## Assignment
For the entries below, copy exactly the line that contains "Where should I" through the line that contains "Set the Y-axis to Gamma", both ends included, and exclude all pictures.

## Given records
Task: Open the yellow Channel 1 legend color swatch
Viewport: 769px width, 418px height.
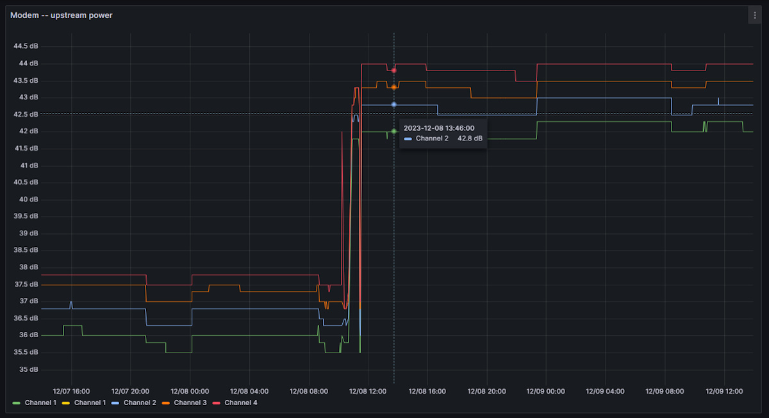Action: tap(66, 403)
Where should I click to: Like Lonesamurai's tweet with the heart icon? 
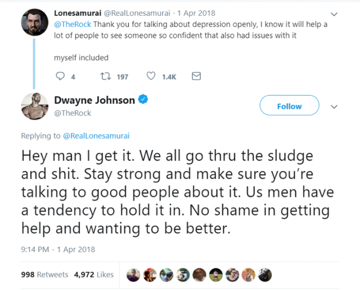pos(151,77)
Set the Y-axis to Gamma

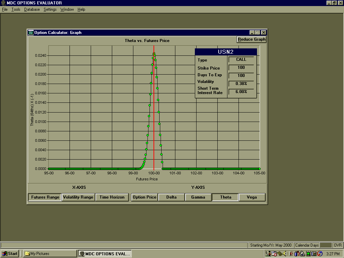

* * *

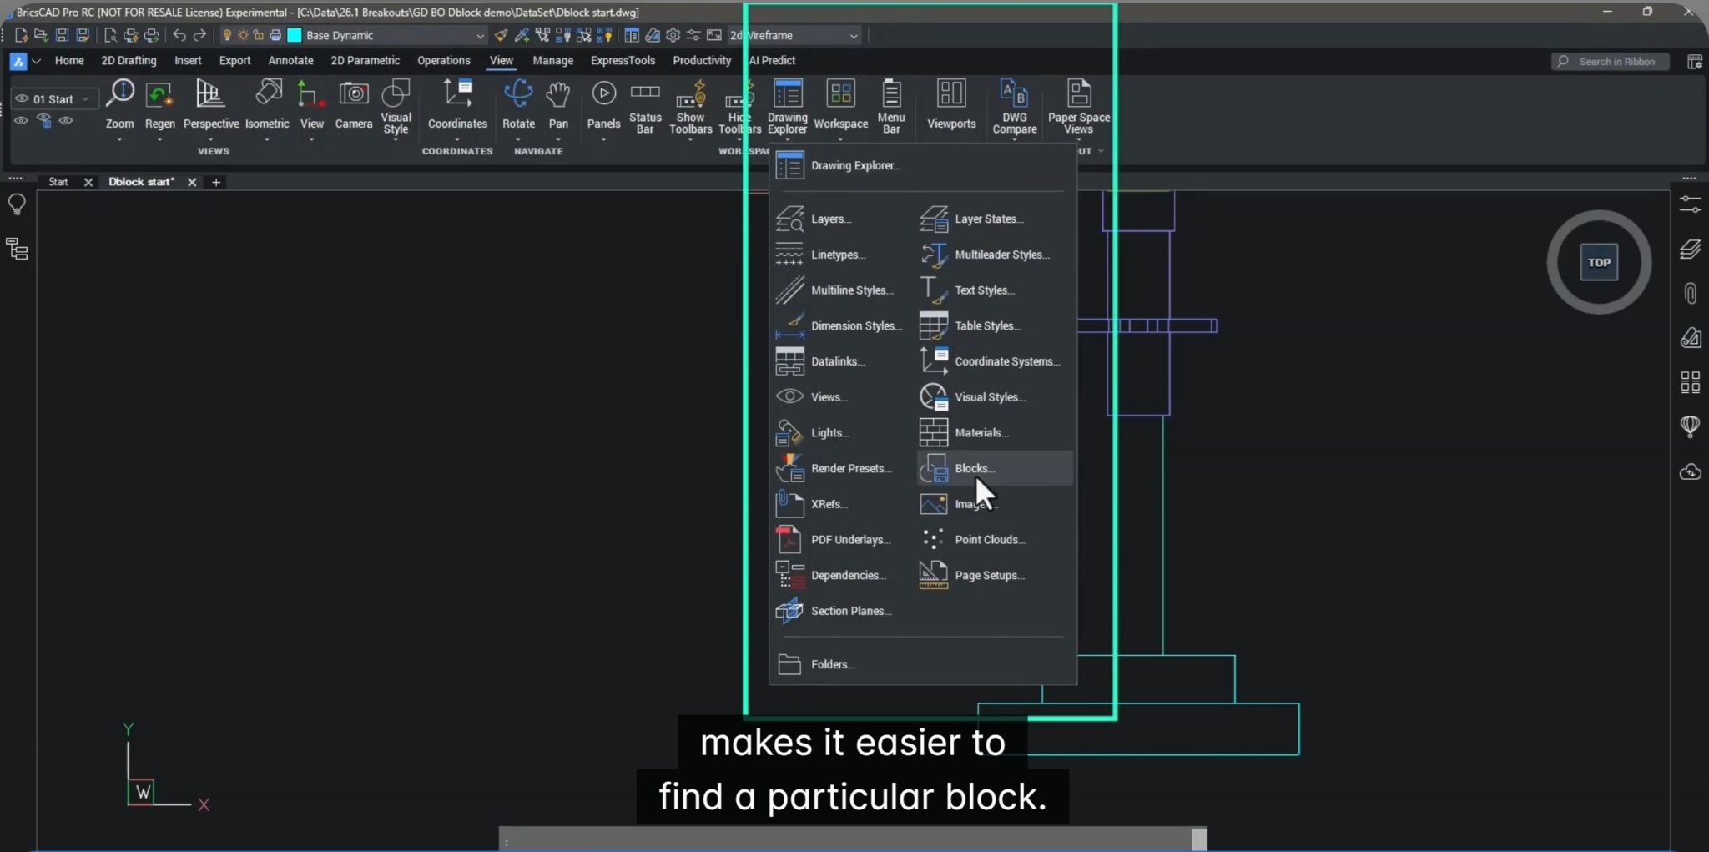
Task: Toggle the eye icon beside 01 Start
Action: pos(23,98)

## Task solution
Where should I click to: Like Lonesamurai's tweet with the heart icon? 
pos(151,77)
Set the Y-axis to Gamma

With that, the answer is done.